A Raw and Talented Repetoire Artist: Michael Gutierrez-May Album: Fifty Miles Away Review by Matthew Forss As a singer/songwriter from Massachusetts, Michael showcases his versatile folk talents and writing abilities on his first release of five songs on Fifty Miles Away. Michael’s slightly humorous, quirky, and catchy little songs illustrate the poignant personality and creator of simple ballads and meaningful pieces of aural art. The only instrument of choice is the acoustic guitar, which sounds very raw and natural without any percussion accompaniment or electrified guitar sounds indicative of folk-rock arrangements.

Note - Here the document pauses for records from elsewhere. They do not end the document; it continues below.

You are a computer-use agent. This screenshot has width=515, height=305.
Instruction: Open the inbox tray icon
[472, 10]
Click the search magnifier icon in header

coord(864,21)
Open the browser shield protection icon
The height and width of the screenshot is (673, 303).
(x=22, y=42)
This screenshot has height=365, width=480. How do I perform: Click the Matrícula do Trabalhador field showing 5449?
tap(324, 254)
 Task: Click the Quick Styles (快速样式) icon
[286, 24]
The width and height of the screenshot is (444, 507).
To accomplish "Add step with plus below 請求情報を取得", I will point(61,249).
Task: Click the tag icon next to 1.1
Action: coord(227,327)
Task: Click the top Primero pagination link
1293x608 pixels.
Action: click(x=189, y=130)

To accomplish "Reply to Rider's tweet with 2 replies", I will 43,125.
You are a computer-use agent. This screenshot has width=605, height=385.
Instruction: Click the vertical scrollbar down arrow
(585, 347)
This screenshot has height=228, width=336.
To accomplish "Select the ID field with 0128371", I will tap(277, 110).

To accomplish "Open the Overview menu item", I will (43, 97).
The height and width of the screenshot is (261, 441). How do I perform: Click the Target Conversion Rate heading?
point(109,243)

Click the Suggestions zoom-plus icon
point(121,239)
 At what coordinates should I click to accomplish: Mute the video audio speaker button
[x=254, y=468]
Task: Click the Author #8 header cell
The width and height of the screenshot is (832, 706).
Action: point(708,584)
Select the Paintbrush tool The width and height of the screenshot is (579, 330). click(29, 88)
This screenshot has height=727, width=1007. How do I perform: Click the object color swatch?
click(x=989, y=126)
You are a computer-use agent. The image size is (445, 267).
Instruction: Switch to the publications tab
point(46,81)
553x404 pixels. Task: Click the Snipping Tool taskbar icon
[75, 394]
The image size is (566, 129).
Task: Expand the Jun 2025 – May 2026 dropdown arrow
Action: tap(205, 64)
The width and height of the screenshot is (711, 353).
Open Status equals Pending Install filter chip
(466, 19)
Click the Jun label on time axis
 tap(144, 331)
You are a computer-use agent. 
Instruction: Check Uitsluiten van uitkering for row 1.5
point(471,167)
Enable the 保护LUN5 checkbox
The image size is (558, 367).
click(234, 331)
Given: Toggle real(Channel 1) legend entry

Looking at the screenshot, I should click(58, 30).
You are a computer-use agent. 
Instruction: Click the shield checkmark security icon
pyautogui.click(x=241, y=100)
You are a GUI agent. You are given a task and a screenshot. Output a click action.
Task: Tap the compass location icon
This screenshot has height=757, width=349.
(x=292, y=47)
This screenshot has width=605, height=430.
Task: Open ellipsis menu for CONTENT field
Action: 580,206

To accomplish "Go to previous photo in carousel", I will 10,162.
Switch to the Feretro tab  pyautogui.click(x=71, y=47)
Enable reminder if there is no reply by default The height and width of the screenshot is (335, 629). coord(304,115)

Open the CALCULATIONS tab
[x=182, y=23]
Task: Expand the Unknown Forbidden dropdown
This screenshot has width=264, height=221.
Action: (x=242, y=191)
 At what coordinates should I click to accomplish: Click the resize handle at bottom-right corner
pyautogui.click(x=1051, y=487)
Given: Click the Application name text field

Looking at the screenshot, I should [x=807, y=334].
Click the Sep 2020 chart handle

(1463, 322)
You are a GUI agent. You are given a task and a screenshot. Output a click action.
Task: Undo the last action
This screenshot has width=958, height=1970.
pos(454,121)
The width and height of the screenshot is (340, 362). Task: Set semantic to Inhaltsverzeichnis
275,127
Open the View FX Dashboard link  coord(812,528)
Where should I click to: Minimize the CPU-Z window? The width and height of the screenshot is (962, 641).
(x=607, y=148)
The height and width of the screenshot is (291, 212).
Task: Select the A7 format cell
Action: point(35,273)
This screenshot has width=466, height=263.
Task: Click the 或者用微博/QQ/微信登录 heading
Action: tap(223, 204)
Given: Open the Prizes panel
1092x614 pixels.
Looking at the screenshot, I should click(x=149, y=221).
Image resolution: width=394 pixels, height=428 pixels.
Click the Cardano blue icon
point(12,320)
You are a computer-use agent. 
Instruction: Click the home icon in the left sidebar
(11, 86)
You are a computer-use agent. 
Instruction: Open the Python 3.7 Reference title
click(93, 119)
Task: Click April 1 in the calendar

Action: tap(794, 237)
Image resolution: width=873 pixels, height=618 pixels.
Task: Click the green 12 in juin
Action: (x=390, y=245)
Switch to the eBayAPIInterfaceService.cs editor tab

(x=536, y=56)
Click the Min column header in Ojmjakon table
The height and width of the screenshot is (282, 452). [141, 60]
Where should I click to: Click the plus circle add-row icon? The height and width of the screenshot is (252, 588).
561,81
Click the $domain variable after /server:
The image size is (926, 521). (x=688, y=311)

The sauntering guitar and slowly-played harmonica signal the start of “Groucho,” a clear ode to the famous Groucho Marx. The addition of Stephen Martin and Collette O’Connor provide a more rounded ensemble sound. Michael’s comical lyrics about why nobody has written a song about Groucho make the song worthwhile. Collette’s background vocals play off of Michael’s vocals. “Tea and Aspirin” is a short song under two-minutes in length that describes the feelings of tolerating illness. Still, the song is a funny, catchy, and worthy composition for chilling out and staving off a cold or flu. “Gabrielle” opens with a folksy, acoustic guitar rhythm without additional instrumentation or vocals. However, background vocals and violin accompaniment provide a somewhat lighthearted display amidst a rather somber lyrical demonstration about riots, politics, and love. Deborah Linden and Robyn MacKenzie provide vocal and violin accompaniment that is very good. This is the most musical piece with a longer violin outro with guitar. Michael is an introspective singer, songwriter, and guitarist that successfully creates musical pieces with a raw and talented repertoire. The low-key arrangements, rough and quivering vocals, and short song lengths provide an interesting listening experience typical of Appalachian mining songs, Americana folk tunes, and comedic displays without a Southern (or New England) accent. Review by Matthew Forss Rating: 4 stars (out of 5)”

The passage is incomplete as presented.